— Excerpted records —

——

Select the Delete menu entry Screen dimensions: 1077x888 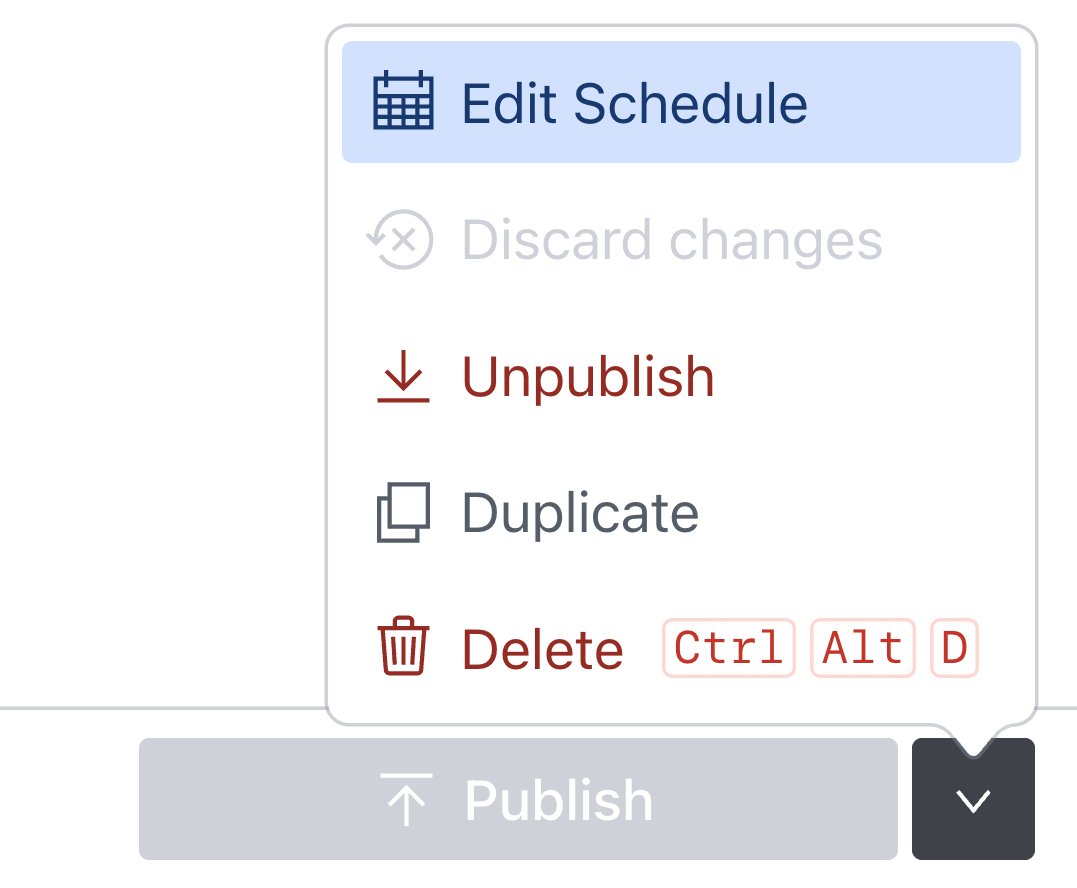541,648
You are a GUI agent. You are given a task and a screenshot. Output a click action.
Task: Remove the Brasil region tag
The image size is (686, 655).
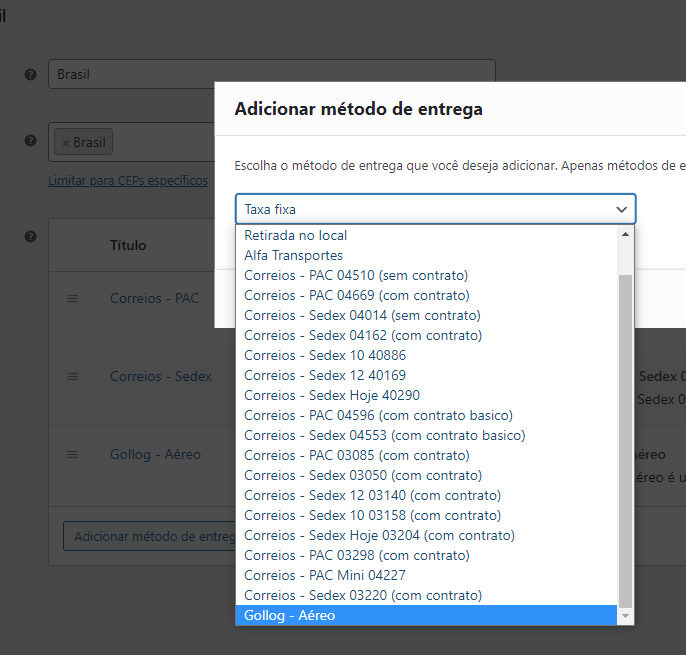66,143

——

— Assignment —
What you return must match, line for line, the span from the line containing "Task: Remove the Brasil region tag" through the last line of the listing above, with every picture omitted.

— Answer to the problem —
Task: Remove the Brasil region tag
The image size is (686, 655).
66,143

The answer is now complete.